Il microfono è passato a Padre Massimo Nevola S.J., Direttore della Lega Missionaria Studenti che opera, tra i tanti altri paesi, anche a Cuba. Nevola ha descritto Cubani e Venezuelani come due popoli che cercano di essere artefici del proprio destino, trovando in ciò una sempre più sicura sponda nella Chiesa Cattolica che, dal Concilio Vaticano II, mira alla promozione integrale dell’uomo.

Franco Fatigati, cultore di Geografia presso la Facoltà di Lettere della Sapienza, ha elogiato il messaggio di Bolìvar d’unità politica e spirituale, invitando l’Europa, che ha invece fondato la sua integrazione sulla ragione economica, a riscoprirlo e farlo proprio per trovare una nuova spinta ideale.
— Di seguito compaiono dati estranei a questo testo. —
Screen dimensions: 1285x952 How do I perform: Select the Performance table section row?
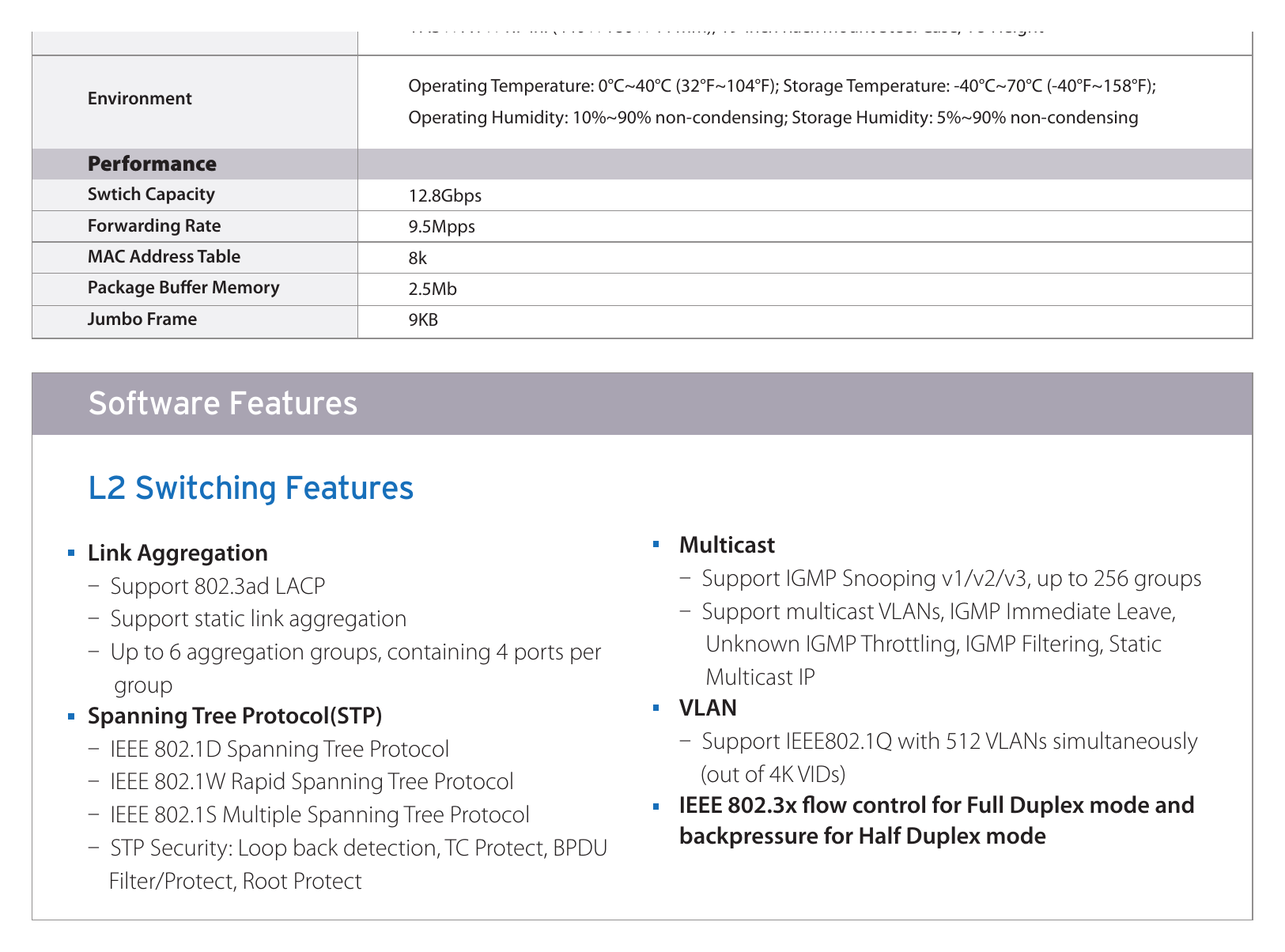pyautogui.click(x=642, y=164)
Il Generale Massimo Coltrinari, docente al Centro Alti Studi della Difesa (CASD), ha rammentato che le forze armate devono produrre sicurezza per giustificare la spesa militare, ossia il momento per cui risorse sono sottratte alla produzione del “burro” per fare “cannoni”. Cuba, ha spiegato il Generale, deve affrontare la minaccia dell’incipiente pirateria nel Mar dei Caraibi. Il Venezuela combatte lungo il confine con la Colombia contro i narcotrafficanti. Per entrambi i paesi, dunque, la funzione delle forze armate va ben oltre la sicurezza verso eventuali attacchi di avversari statuali.

Francesco G. Leone, Direttore del Programma di ricerca “America Latina” dell’IsAG, ha brevemente accennato al Consiglio di Difesa Sudamericano e all’organo analogo sorto in seno all’ALBA. Essi, a suo giudizio, servono a rafforzare la sovrastruttura ideologica dell’integrazione alimentando il senso d’urgenza di difendere l’America Latina.
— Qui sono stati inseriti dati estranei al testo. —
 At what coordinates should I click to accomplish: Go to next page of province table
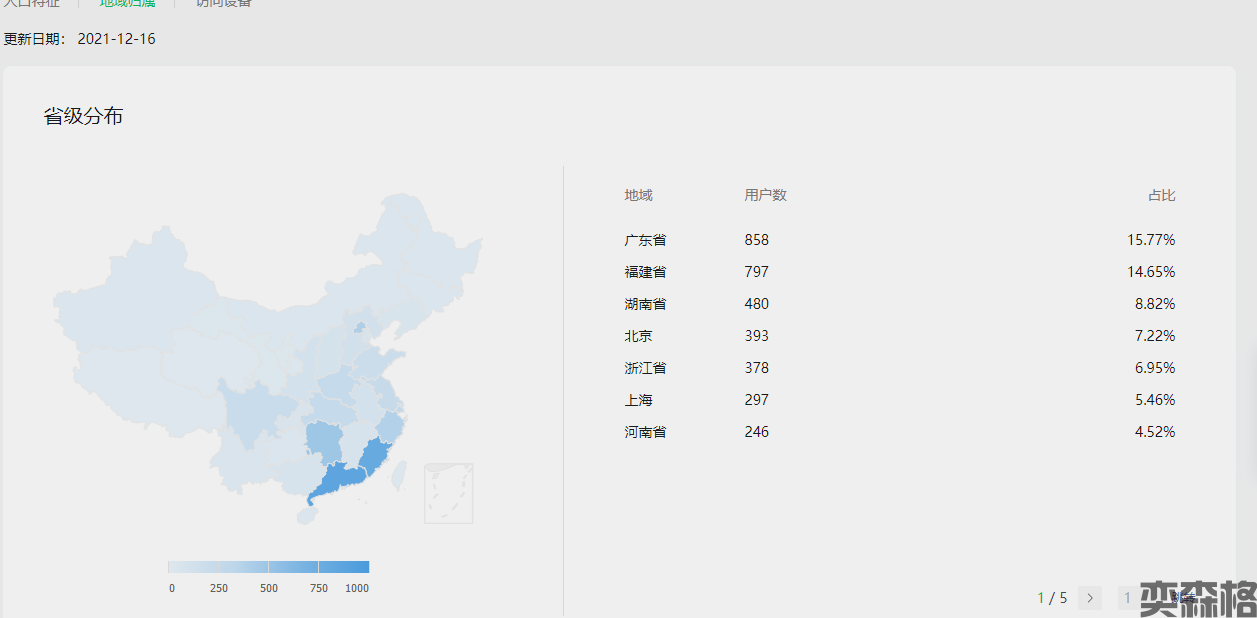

Infine la parola è nuovamente passata a Daniele Scalea, il quale ha ricordato l’importante ruolo che ebbe Isaias Rodriguez, allora Procuratore Generale dello Stato, nello sventare il tentato golpe del 2002 in Venezuela. Ciò gli ha permesso di ricollegarsi agli attuali tumulti, ricordando che, sebbene i violenti siano una minoranza nel paese, le ultime elezioni hanno mostrato che poco meno della metà dei venezuelani è all’opposizione – e un’opposizione spesso radicale al processo lanciato da Chavez e proseguito da Maduro. Richiamandosi agli studiosi della democrazia e dello Stato, Scalea ha ricordato che un regime rappresentativo funziona laddove la totalità o quasi della popolazione condivida alcuni assunti di fondo. Questo non è al momento il caso del Venezuela, e sarà perciò fondamentale, per la stabilità del paese e il successo del processo bolivarista, che gli attuali governanti riescano a costruire nel paese un consenso generale attorno ad almeno qualche grande principio basilare.

Alla conferenza, durata circa due ore, ne sono seguite altre due di dibattito appassionato col pubblico – circa 50 persone, per lo più ma non esclusivamente studenti – cui con grande disponibilità si sono prestati i due diplomatici latinoamericani.